JWT Authentication in NestJS: Access Tokens, Refresh Tokens, and Rotation

A single JWT token is not enough for production. Here's how to implement the access token + refresh token pattern with rotation in NestJS.

NestJSJWTAuthenticationTypeScriptSecurity

JWT authentication with a single token works in development but creates a real security problem in production: when the token is stolen, you cannot revoke it until it expires. The access token + refresh token pattern solves this by separating concerns.

Why two tokens?

  • Access token: short-lived (15 min), stateless. The server verifies the signature without a DB lookup — fast on every request.
  • Refresh token: long-lived (7 days), stored in the database.
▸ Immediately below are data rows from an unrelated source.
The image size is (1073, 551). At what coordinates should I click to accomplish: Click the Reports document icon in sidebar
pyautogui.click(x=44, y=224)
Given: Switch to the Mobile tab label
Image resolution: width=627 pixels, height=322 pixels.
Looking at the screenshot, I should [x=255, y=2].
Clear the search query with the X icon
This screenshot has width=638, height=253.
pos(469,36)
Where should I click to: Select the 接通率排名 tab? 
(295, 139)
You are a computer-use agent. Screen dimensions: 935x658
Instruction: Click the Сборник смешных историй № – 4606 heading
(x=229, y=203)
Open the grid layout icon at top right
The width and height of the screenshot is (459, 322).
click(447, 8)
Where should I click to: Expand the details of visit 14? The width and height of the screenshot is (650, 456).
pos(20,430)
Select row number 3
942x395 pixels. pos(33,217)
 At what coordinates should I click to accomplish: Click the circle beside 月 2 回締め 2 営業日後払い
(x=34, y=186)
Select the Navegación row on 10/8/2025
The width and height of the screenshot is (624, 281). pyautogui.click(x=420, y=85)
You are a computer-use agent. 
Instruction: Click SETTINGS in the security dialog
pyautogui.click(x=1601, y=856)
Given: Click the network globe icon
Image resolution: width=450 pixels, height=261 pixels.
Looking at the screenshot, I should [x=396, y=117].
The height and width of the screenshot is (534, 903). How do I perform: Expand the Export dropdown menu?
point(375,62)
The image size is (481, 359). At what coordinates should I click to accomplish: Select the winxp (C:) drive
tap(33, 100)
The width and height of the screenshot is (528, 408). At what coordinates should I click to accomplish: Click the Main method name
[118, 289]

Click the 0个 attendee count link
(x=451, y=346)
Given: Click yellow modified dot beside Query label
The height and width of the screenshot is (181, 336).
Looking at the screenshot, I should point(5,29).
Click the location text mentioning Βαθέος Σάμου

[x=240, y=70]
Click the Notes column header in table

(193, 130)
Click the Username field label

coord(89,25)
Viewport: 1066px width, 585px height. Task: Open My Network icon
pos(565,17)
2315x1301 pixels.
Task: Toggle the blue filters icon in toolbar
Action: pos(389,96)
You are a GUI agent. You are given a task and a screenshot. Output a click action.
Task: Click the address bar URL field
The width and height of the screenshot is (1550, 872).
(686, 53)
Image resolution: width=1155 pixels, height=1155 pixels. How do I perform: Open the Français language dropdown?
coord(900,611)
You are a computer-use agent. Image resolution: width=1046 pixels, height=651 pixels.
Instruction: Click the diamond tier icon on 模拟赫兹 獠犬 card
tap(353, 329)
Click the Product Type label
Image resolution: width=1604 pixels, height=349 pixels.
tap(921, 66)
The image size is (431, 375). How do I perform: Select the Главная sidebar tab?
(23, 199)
Revocable at any time by deleting the DB record.

The complete flow

  • User logs in → server returns access token + refresh token stored in DB.
  • Client sends access token in the Authorization header on every API call.
  • When access token expires, client sends refresh token to POST /auth/refresh.
  • Server validates, deletes old token, issues new pair (rotation).
  • On logout, server deletes the refresh token — session immediately invalidated.

Passport strategies in NestJS

// jwt.strategy.ts — access token
@Injectable()
export class JwtStrategy extends PassportStrategy(Strategy, 'jwt') {
  constructor(config: ConfigService) {
    super({
      jwtFromRequest: ExtractJwt.fromAuthHeaderAsBearerToken(),
      secretOrKey: config.get<string>('JWT_ACCESS_SECRET'),
    });
  }
  validate(payload: JwtPayload): JwtPayload {
    return payload;
  }
}

Token rotation on refresh

async refreshTokens(userId: string, refreshToken: string) {
  const stored = await this.prisma.refreshToken.findUnique({
    where: { token: refreshToken, userId },
  });
  if (!stored) throw new ForbiddenException('Invalid refresh token');
  await this.prisma.refreshToken.delete({ where: { id: stored.id } });
  return this.issueTokens(userId);
}

Security checklist

  • Use separate secrets for access and refresh tokens
  • Set aggressive expiry on access tokens (15 min)
  • On logout, always delete the refresh token from the DB
  • For multi-device support, store one refresh token per device
NOTE

Storing the refresh token in an httpOnly cookie instead of in the Authorization header protects it from XSS attacks.